La construcción de la Universidad Nacional se hizo cerca del que era en ese entonces el casco urbano.
Cortesía Universidad Nacional
A López Pumarejo se debe también que la Nacional tuviera su propio campus, digno de una universidad moderna, y que por su extensión y su encalada planta física recibiera el nombre de Ciudad Blanca. Más tarde se realizaron reformas académicas y administrativas, de las cuales sobresalen las ejecutadas por los rectores José Félix Patiño y Guillermo Páramo.

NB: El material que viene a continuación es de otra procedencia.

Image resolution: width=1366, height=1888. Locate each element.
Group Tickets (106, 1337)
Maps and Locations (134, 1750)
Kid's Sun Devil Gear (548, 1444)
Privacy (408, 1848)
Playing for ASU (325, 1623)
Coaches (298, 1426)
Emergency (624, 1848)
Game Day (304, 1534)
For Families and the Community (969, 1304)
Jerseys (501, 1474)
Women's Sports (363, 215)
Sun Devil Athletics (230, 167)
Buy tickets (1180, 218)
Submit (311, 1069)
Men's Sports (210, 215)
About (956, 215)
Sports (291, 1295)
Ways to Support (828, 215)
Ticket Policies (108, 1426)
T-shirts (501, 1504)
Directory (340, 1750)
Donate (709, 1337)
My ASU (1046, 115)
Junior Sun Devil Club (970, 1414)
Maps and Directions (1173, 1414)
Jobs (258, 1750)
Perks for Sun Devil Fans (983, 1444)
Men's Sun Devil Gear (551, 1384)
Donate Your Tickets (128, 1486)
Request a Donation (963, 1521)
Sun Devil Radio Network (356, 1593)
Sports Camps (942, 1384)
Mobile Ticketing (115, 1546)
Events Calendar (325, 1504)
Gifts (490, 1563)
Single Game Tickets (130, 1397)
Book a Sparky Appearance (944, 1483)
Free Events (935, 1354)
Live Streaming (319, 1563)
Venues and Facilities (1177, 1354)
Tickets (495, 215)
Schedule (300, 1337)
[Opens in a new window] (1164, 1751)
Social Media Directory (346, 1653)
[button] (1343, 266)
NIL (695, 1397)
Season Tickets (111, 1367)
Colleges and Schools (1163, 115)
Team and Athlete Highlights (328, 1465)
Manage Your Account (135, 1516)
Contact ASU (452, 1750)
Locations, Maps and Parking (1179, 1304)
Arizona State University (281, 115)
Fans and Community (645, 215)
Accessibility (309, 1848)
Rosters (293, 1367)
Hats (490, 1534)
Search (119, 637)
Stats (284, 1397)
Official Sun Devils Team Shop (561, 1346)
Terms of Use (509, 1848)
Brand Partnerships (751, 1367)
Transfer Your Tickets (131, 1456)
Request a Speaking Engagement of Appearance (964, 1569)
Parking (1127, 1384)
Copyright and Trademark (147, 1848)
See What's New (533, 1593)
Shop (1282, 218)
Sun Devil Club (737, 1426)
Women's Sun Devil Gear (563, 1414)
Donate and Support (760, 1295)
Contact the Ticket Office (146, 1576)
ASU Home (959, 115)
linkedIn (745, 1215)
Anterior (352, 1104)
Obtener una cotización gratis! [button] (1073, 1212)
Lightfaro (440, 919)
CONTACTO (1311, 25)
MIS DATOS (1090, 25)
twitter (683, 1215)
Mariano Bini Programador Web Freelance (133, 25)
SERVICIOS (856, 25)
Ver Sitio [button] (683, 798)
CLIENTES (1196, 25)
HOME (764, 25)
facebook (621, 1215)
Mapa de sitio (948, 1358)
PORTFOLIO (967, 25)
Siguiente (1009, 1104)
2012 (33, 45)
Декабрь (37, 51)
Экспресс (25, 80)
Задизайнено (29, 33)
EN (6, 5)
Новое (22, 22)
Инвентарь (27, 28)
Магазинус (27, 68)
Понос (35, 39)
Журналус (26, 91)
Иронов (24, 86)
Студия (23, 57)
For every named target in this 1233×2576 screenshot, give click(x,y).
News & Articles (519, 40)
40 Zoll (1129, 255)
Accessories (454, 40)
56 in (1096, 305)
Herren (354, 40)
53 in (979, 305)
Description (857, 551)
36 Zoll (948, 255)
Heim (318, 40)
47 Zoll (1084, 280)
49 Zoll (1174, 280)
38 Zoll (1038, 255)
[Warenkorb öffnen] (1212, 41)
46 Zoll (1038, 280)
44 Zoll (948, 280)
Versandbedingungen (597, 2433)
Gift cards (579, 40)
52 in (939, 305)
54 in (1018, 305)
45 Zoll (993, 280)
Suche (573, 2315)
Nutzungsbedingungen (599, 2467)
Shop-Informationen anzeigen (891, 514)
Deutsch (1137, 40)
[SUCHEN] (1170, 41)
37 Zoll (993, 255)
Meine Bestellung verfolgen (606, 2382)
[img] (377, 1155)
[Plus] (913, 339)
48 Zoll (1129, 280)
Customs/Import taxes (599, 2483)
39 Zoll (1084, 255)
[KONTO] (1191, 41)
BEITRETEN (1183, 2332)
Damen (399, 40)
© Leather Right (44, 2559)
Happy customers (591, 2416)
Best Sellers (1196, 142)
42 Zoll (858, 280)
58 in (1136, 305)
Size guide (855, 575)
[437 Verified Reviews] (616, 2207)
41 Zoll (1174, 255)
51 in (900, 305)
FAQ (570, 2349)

Durante la segunda mitad del siglo último y parte del actual, la Universidad se mantuvo convulsionada por cíclicas manifestaciones de inconformidad venidas de los estudiantes y algunos profesores, no por razones académicas, sino políticas, alentados por acontecimientos foráneos. En la actualidad, la institución se halla en calma porque –así lo creo– los jóvenes impacientes –y también los adultos ídem– llegaron al convencimiento de que la violencia como estrategia de lucha política en vez de hacer más cercano un cambio, lo aleja.
Superando muchas vicisitudes, la alma mater ha llegado a sus 150 años de vida mostrándose como una verdadera megauniversidad, de reconocida calidad académica e investigativa. Además de su sede central en Bogotá, cuenta con otras siete, en las que reciben formación algo más de 50.000 estudiantes, a cargo de 2.939 docentes, la mitad de ellos doctores, quienes responden por el desarrollo de 94 programas de pregrado y cerca de trescientos de posgrado.
La Nacional siempre ha funcionado subsidiada con recursos del Estado. La enseñanza no es completamente gratuita –como lo fue 150 años atrás–, pero los costos de matrícula son muy bajos, dependiendo de la situación económica de las familias.
Con este sucinto recuento histórico he pretendido rendirle un homenaje a mi alma mater en su onomástico sesquicentenario, seguro de que a él se asociará el país entero, renovando todos a una los mejores votos por que se mantenga vivo el espíritu de sus fundadores y por que los gobernantes de turno reconozcan la trascendencia que tiene, para bien de una Colombia progresista y democrática.
*Exrector de la Universidad Nacional.